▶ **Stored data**
• • •

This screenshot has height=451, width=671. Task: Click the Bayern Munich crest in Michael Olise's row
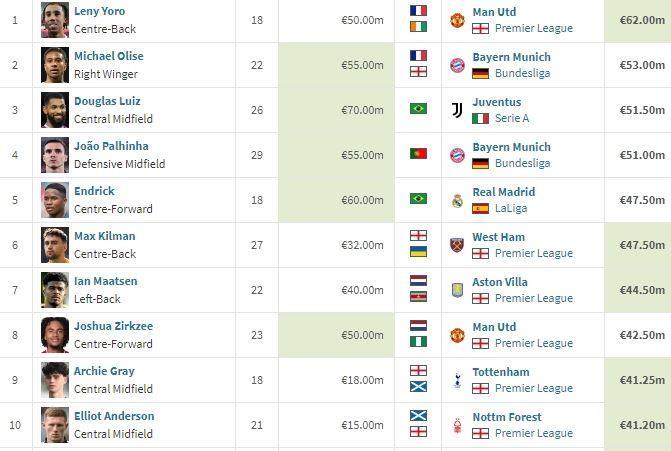457,65
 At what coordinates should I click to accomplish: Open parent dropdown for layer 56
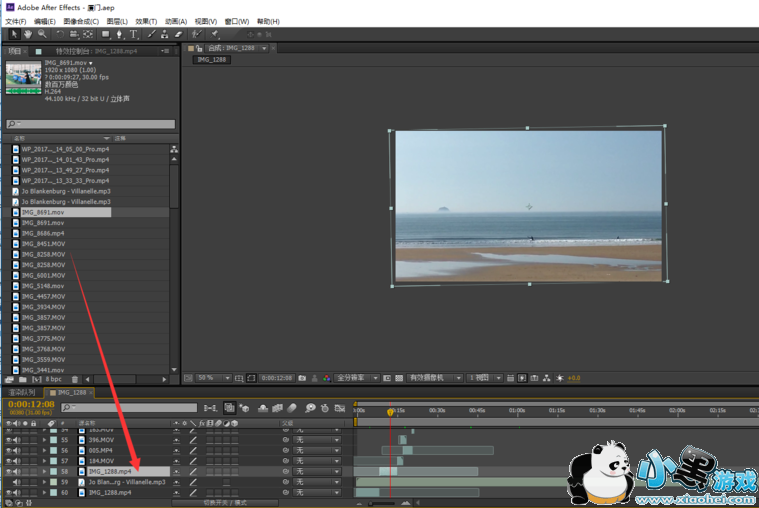pyautogui.click(x=318, y=450)
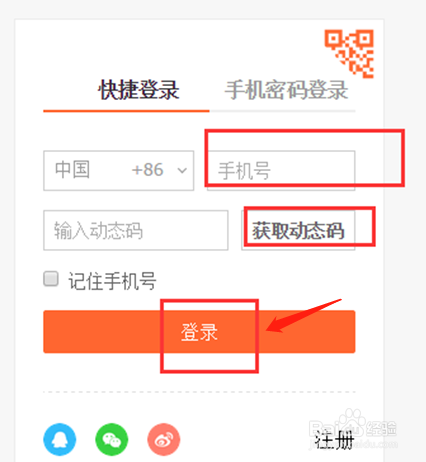Screen dimensions: 426x462
Task: Click 中国 text in country selector
Action: pos(72,169)
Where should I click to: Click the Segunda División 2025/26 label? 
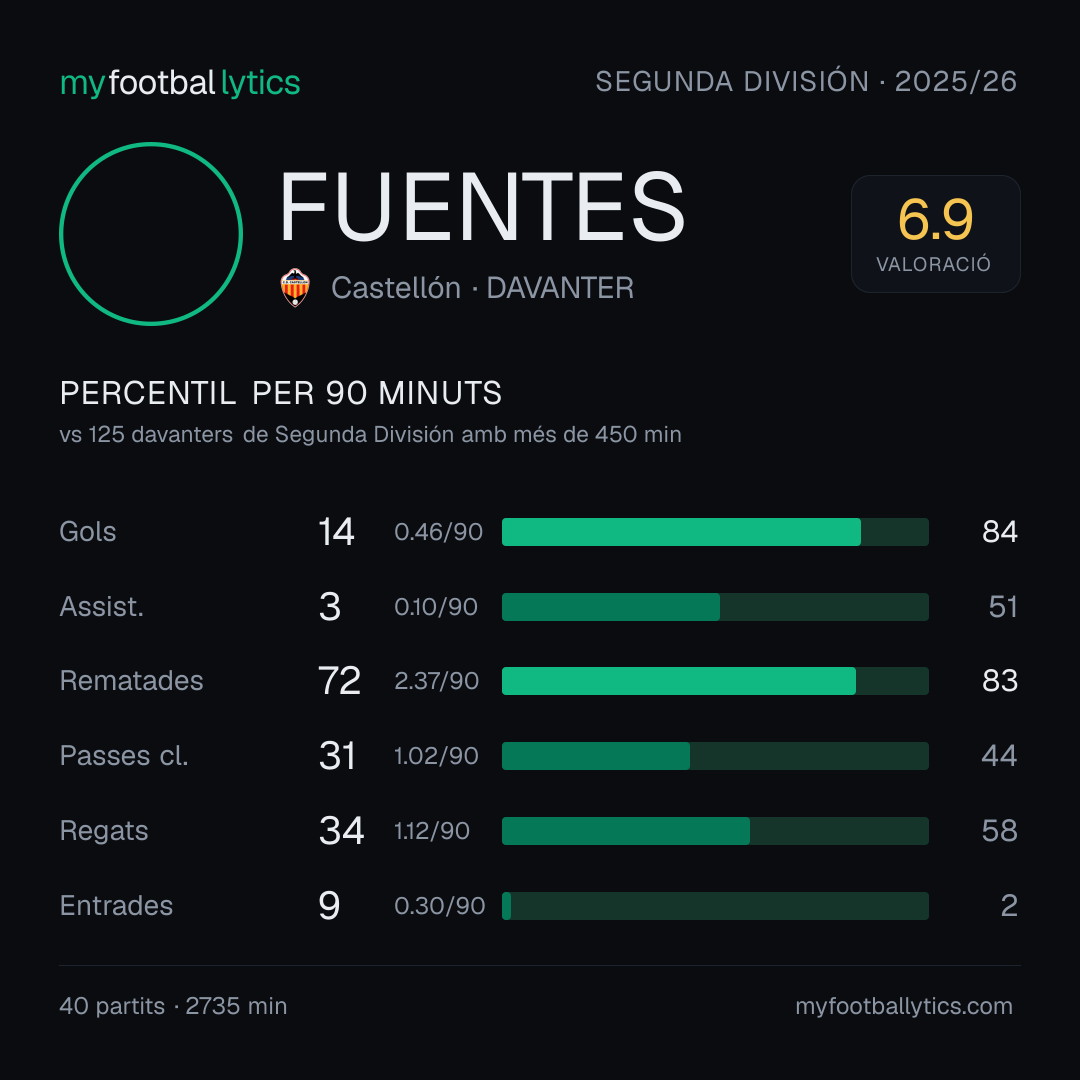point(806,81)
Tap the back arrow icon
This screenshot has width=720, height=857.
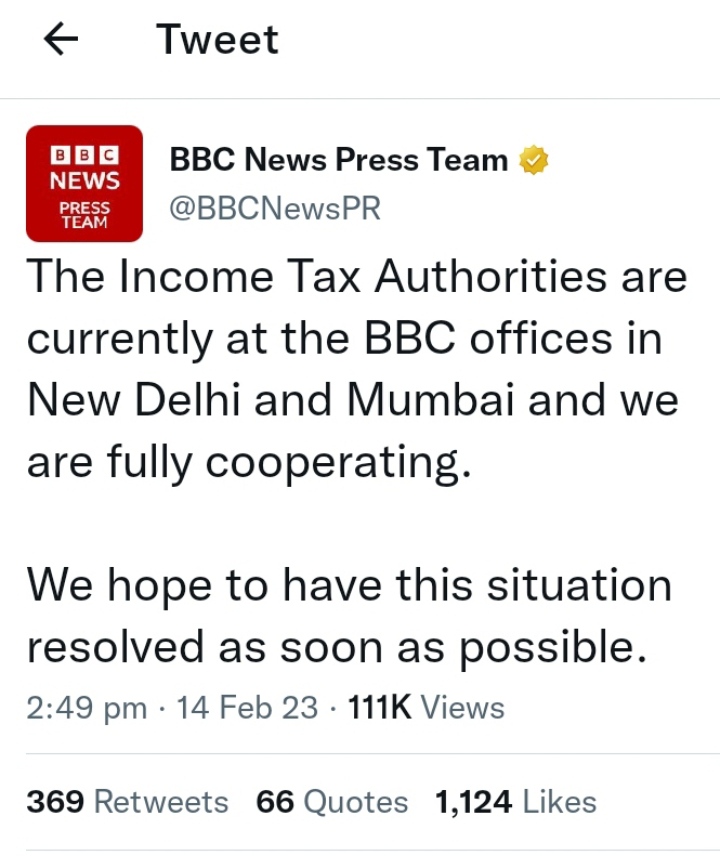[x=62, y=40]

• • •

Copy out the data above exactly, except the pictures.

▶ **SOLUTION TO THIS PROBLEM**
This screenshot has height=451, width=671. Task: Click the Bayern Munich crest in Michael Olise's row
457,65
 At what coordinates should I click to accomplish: Open parent dropdown for layer 56
pyautogui.click(x=318, y=450)
Screen dimensions: 426x462
Task: Click 中国 text in country selector
Action: pos(72,169)
Where should I click to: Click the Segunda División 2025/26 label? 
point(806,81)
Tap the back arrow icon
This screenshot has width=720, height=857.
[x=62, y=40]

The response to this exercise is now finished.